The oldest person in my tree was my 8th great grandfather, born in 1625. He was the father of the first Mennonite Bishop in the American Colonies so his line is well documented. He (the bishop, not the father) even has his own Wikipedia page: http://en.wikipedia.org/wiki/Jacob_C._Gottschalk and he's also documented on the Global Anabaptist Mennonite Encyclopedia Online: http://www.gameo.org/encyclopedia/contents/gottschalk_jacob_1666_ca._1763


----------



## Joyce DeBacco (Apr 24, 2010)

Another problem with having some distant relative doing all the research is that it takes all the fun out of it for you. My daughter started researching our family and went on a website and found someone who was related somewhere along the line. She was given all the information she had gathered. And then she completely lost interest in it because there was nothing left for her to do. It had all been done already.

Joyce


----------



## history_lover (Aug 9, 2010)

Joyce DeBacco said:


> Another problem with having some distant relative doing all the research is that it takes all the fun out of it for you. My daughter started researching our family and went on a website and found someone who was related somewhere along the line. She was given all the information she had gathered. And then she completely lost interest in it because there was nothing left for her to do. It had all been done already.
> 
> Joyce


Not necessarily - my grandmother had done a lot of research to our family tree so when I took up where she left off when she died, I wasn't sure there was much else to find. Turns out, there was a lot. I've probably found just as much, if not more information than what she had found. A distant cousin of mine has been a professional genealogist for 30+ years and she's still finding new information about our shared branch.

And even once you start hitting brick walls, you can start doing more than just collecting names and documents. I started reading books on the histories of local areas where my ancestors lived and cultural histories of the time periods they lived in to get a better understanding of their worlds. I have travelled to some of the locations they lived in too, even found a stone house still standing that my ancestor's built! I have written micro-bios of each branch in my tree, in order to really connect the dots between records and dates and what they actually meant for my ancestors. How much was their property worth? At what ages did they marry and have kids? How many children did they loose? What religion were they?

It's exciting to find new names, locations, and dates but genealogy is also about analyzing what that information really means to understand our ancestors better.


----------



## sherylb (Oct 27, 2008)

^^Also remember that new records are added to the internet every day.

Genealogy is all about patience. It takes many, many years to build up an accurate family tree. If you just rely on another online tree to get your information, you will never know if it is correct or not. You can use them as a tool and an idea of what to search for next, but never rely just on a tree(s) you find online.
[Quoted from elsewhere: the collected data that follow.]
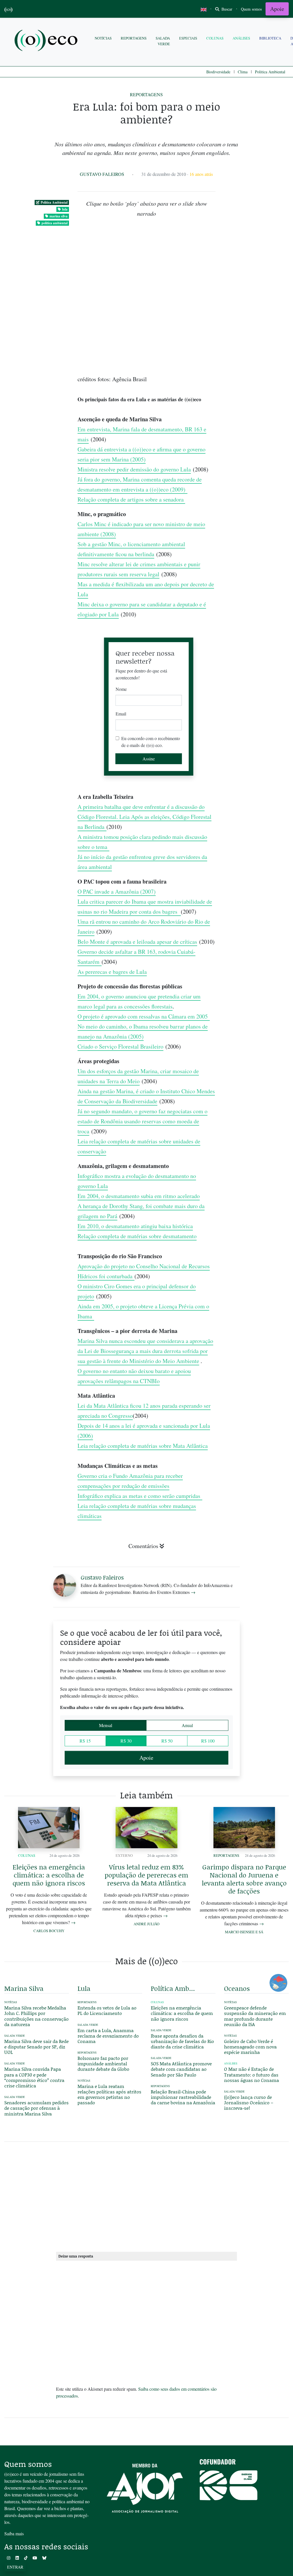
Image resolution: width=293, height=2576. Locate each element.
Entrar (15, 2567)
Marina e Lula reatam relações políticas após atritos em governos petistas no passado (109, 2094)
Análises (241, 38)
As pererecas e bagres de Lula (112, 972)
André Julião (146, 1923)
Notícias (103, 38)
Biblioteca (270, 38)
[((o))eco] (47, 41)
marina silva (59, 216)
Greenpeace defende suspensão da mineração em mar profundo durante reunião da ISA (255, 2016)
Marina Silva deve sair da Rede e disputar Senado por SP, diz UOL (36, 2046)
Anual (187, 1725)
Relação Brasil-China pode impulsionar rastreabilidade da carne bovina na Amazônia (183, 2097)
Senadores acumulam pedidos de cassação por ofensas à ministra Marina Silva (36, 2108)
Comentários (143, 1546)
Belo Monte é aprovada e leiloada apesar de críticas (137, 941)
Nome (121, 689)
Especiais (188, 38)
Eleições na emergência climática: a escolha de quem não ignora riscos (49, 1874)
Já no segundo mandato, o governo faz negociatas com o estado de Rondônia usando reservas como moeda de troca (142, 1121)
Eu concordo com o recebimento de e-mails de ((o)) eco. (150, 741)
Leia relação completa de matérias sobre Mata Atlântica (143, 1446)
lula (65, 209)
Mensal (105, 1725)
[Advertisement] (256, 942)
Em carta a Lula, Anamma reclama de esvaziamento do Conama (108, 2035)
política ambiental (54, 223)
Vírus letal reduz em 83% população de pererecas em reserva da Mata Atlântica (146, 1874)
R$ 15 (85, 1741)
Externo (124, 1855)
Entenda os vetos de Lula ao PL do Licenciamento (107, 2010)
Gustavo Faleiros (102, 174)
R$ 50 (167, 1741)
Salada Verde (163, 41)
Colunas (214, 38)
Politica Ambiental (270, 71)
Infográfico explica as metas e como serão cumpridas (140, 1496)
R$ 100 (208, 1741)
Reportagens (133, 38)
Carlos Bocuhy (48, 1930)
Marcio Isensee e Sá (244, 1931)
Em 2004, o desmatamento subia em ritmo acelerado (139, 1196)
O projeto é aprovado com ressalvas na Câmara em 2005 (144, 1016)
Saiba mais (14, 2533)
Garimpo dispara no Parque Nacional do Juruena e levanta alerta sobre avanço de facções (244, 1878)
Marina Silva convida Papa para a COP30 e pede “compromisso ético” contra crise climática (34, 2077)
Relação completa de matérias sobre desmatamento (137, 1236)
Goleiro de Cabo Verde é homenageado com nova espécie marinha (250, 2046)
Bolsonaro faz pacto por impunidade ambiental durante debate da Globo (103, 2063)
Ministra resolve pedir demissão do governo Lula (134, 469)
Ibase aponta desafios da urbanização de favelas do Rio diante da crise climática (182, 2041)
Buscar (226, 9)
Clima (243, 71)
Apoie (277, 9)
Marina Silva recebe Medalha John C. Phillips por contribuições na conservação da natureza (36, 2016)
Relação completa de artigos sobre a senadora (131, 499)
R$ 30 (126, 1741)
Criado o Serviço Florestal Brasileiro (120, 1046)
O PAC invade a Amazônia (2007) (117, 891)
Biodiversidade (218, 71)
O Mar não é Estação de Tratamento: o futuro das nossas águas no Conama (251, 2074)
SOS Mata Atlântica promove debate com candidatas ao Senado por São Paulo (181, 2069)
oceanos (237, 1988)
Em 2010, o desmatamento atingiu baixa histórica (135, 1226)
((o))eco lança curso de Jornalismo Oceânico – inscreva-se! (248, 2102)
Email (121, 714)
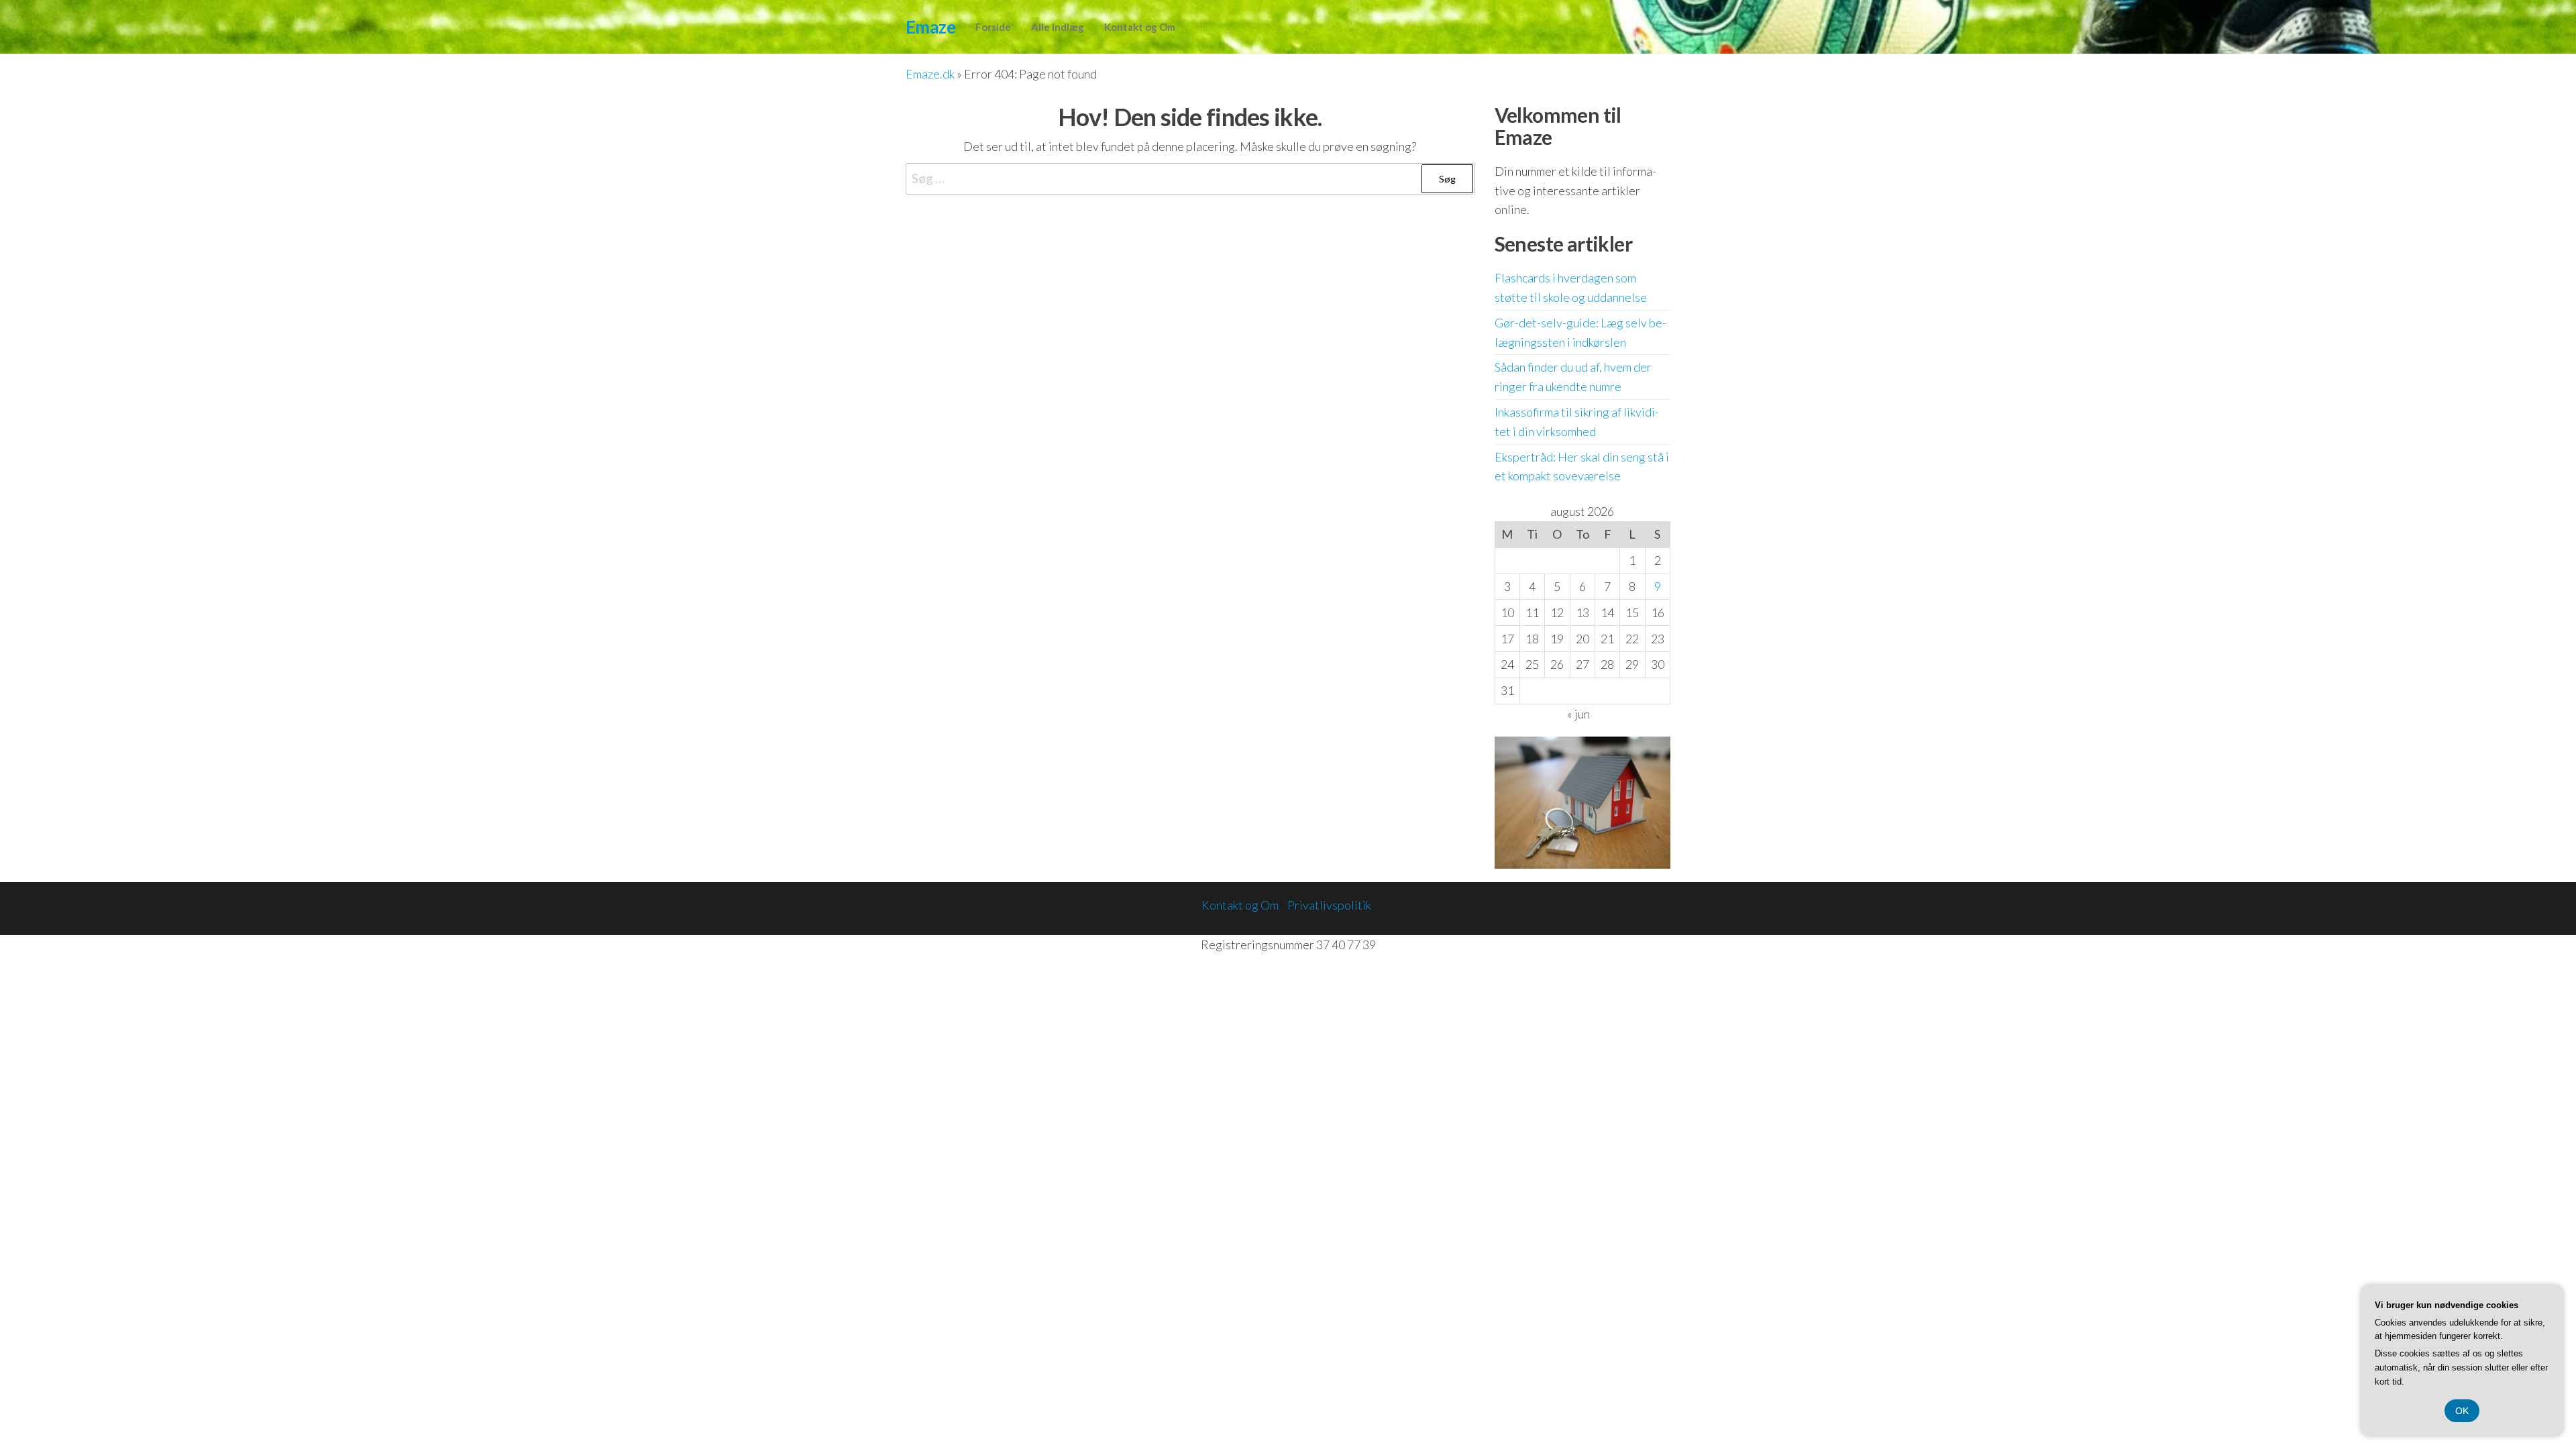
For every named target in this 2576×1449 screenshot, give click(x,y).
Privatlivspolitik (1329, 905)
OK (2462, 1410)
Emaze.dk (930, 73)
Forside (993, 27)
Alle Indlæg (1057, 27)
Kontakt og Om (1139, 27)
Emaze (930, 27)
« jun (1578, 713)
Just because the person has the same name you are searching for does not mean it's _your_ relative. You need corroborating evidence to link that person to you. This is a step many people new to genealogy seem to miss. Example: My grand uncle was born in a small town in 1881. He was my paternal grandfather's brother. Now, we had only heard about the maternal side of that family so had very little knowledge of grandfather's family. In the same year there was another person born in the same town with the same name. No middle name. One of these two went on to have a family, the other one didn't. I finally was able to connect one person, the one without the family, using the information found on his WWI draft registration card which listed the nearest relative as my grandfather's other brother. That was a happy day!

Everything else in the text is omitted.